Discussion in 'Drums' started by kmetal, Jul 8, 2014.

  1. kmetal

    kmetal Kyle P. Gushue Resource Member

    Jul 21, 2009
    Boston, Massachusetts
    Home Page:
    Hey all,

    One of the studios I work at has recently taken on about one foot of water, as a result of a recent hurricane. It's constructed on the ground floor of and old New England style mill. I don't have a way to measure how thick the concrete floor is, but it is thick. It's located about a quarter mile from the a port/waterway/downtown waterfront area. We've been there about 5yrs and have not seen a drop until this year, where two major storms have flooded the facility, w somewhere between 4" to 1'. After talking to some of the other long term tenants, this apparently isn't a new problem, as they have seen the place flood out before. But this is new to us. We control humidity w basic dehumidifiers and pumps, which feed into a French drain. The French drain is along what I'll refer to as the rear wall of the brick building, which is about a foot behind the rear wall of the studio. I can post some pics or sketches if needed. The French drain has a sump pump pumping to the outside of the building, to somewhere I was unable to track.

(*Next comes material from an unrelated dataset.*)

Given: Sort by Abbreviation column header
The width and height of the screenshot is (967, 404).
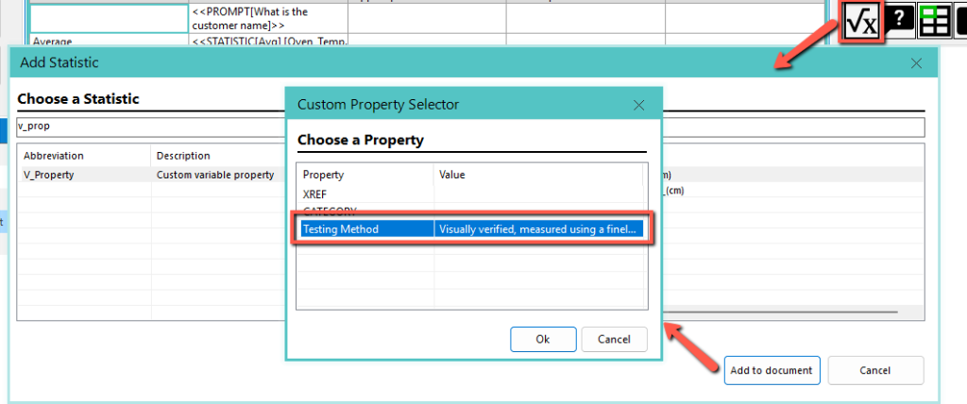Looking at the screenshot, I should tap(83, 156).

    The drum room and hall, are built directly on the concrete, and use the painted concrete floor as the studio floor. The CR and booths are built on sand filled PT 2x4 wood decks, 2x4s laid flat, w 3/4 t&g osb, w pergo type floor covering.

    Ideally, the land lord would solve this moisture problem, but while I'm going to try, I don't see them doing too much about it. So at this point I'd like to start brainstorming some ideas for preventative measures.

    Thinking that some basic racks w appropriate space below, will take care of the computer and some amps ect. So the main thing right now is the drumkit, which is left permanently set up and mic'd.

    I've never really looked into drum riser construction, and after searching around here, the biggest point I could find was rod recommending they be sand filled.

    With something in this case being quite high off the ground, I'm not sure this would be practical, or the best way to go. My two main concerns are keeping the drums high and dry, not introducing any bad sympathetic resonances to an otherwise nice sounding kit and room.

    I would imagine it would be so where between 6"-1ft off the ground.

    My two basic brainstorm ideas would be a platform made from cinder blocks, or some sort of a dampened wood framed deck, w perhaps a self leveling concrete top, similar to what's in rods book pertaining to the floor above a basement, regarding "massing it up" to reduce impact noise. All i need from this is height of the ground, and it to be as acoustically neutral as possible.

    Any ideas, or links would be greatly appreciated, as I am hoping to never have to pour water out of the kick drum again, or amps, or computer :) again.

    If I missed anything in my OP I'll be glad to fill in details. And I am fully away are that preventing the flooding is the best way to go, I don't know that it is possible, much less affordable. So I'm preparing for the possibility of living w it, but trying to prevent any further damage/scares to the equipment.